Slow sperm may fail at crashing ‘gates’ on their way to an egg

Narrow spots in the female reproductive tract could help weed out less desirable suitors


SWIM MEET  Sperm face many obstacles along the way to an egg, including narrow points in the female reproductive tract that help sort out the top swimmers.

Panther Media GmbH/Alamy Stock Photo

The female reproductive tract is an obstacle course that favors agile sperm. Narrow straits in parts of the tract act like gates, helping prevent slower-swimming sperm from ever reaching an egg, a study suggests. 

Using a device that mimics the tract’s variable width, researchers studied sperm behavior at a narrow point, where the sex cells faced strong head-on currents of fluid.

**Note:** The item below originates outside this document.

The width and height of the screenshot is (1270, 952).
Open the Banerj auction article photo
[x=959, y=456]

The faster, stronger swimmers started moving along a butterfly-shaped path, keeping them close to the narrow point and upping the chances of making it through. Meanwhile, slower, weaker swimmers were swept away, the team reports online February 13 in Science Advances.

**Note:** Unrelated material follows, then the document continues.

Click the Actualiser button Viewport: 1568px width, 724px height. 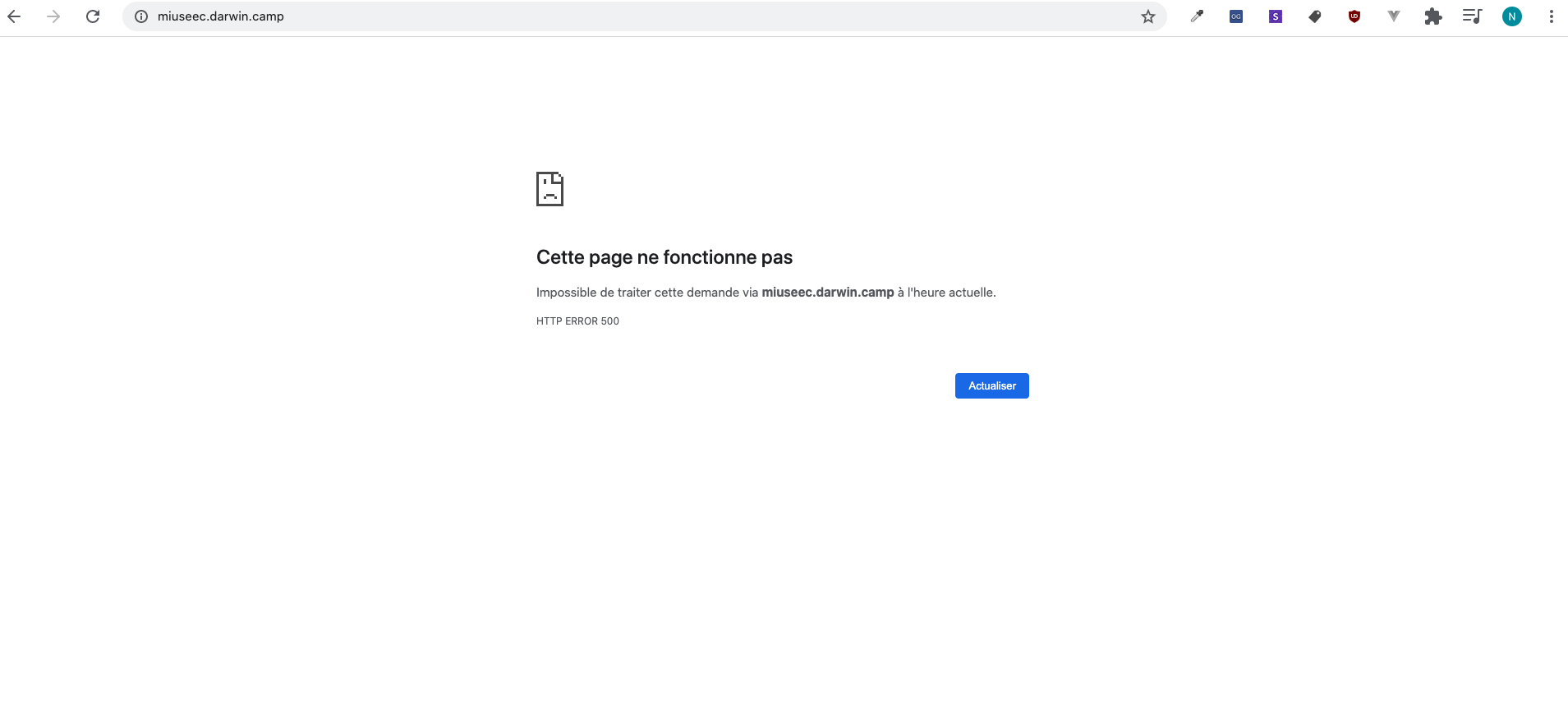tap(991, 385)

“Narrow junctions of the tract may act as barriers” to poor swimmers, says coauthor Alireza Abbaspourrad, a biophysicist at Cornell University. The results suggest that this is a way that females select the healthiest sperm, he says.

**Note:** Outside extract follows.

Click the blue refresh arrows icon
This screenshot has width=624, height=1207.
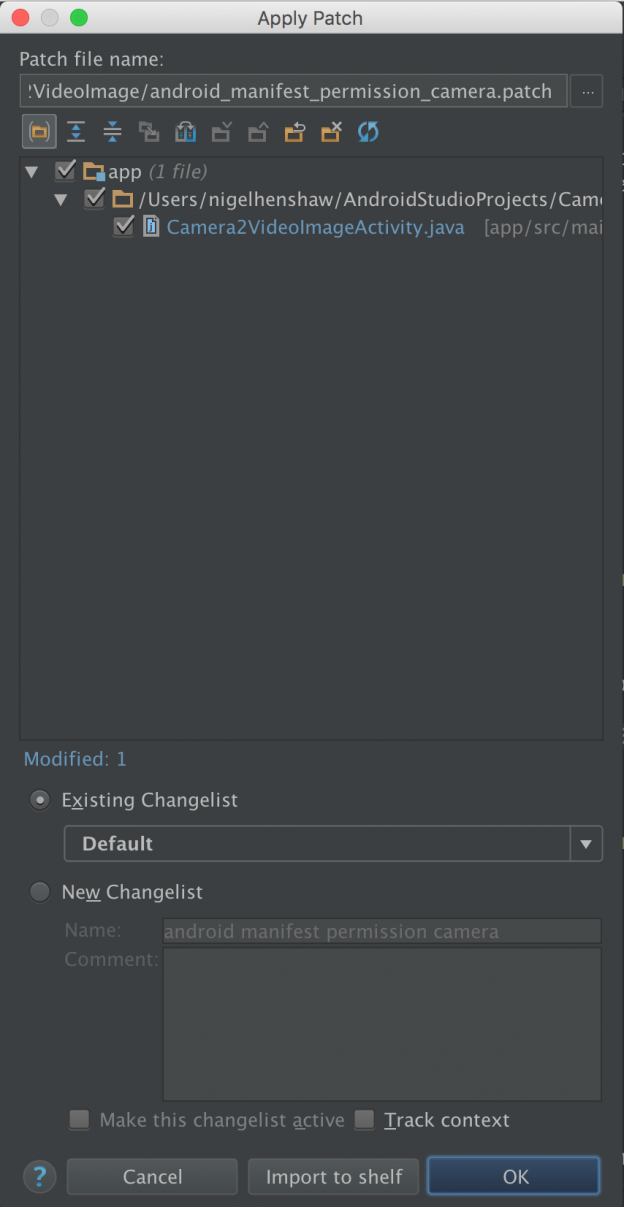368,131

Sperm travel through the reproductive tract — the vagina, cervix, uterus and fallopian tubes —  by swimming upstream against fluid flowing through the tract, which moves at different speeds along the way. Previous studies have shown that sperm tend to follow the walls of the tract to “steer” toward the egg, but haven’t investigated what effect the narrow spots might have on the trek.

Through computer simulations and tests of sperm, Abbaspourrad and colleagues found that the fastest sperm, when stopped by the current at a narrow point, could make it back to a wall, swim along it and try again. Repeated, this movement resulted in a butterfly-shaped pattern. Whether a swimmer could get through ultimately depended on the speed of the fluid through the narrow point and the speed of a sperm.

Most studies have tended to use devices with long, straight swimming channels “that effectively test endurance” of sperm, says David Sinton, a mechanical engineer at the University of Toronto who was not involved in the research. But at the narrow spots, the fluid flows faster than at wider parts, so sperm, in essence, need to sprint to get past. Investigating how sperm move in a device like the researchers used “tests both endurance and sprinting,” he says, and “I expect both abilities are needed” inside the female reproductive tract.

JUST KEEP SWIMMING Using a device that mimics narrow spots in the female reproductive tract, researchers studied how sperm navigate the obstacle. Faced with having to go against a stronger current at that spot, more agile sperm swam in a butterfly-shaped pattern, increasing their chances of making it through.

Aimee Cunningham is the biomedical writer. She has a master’s degree in science journalism from New York University.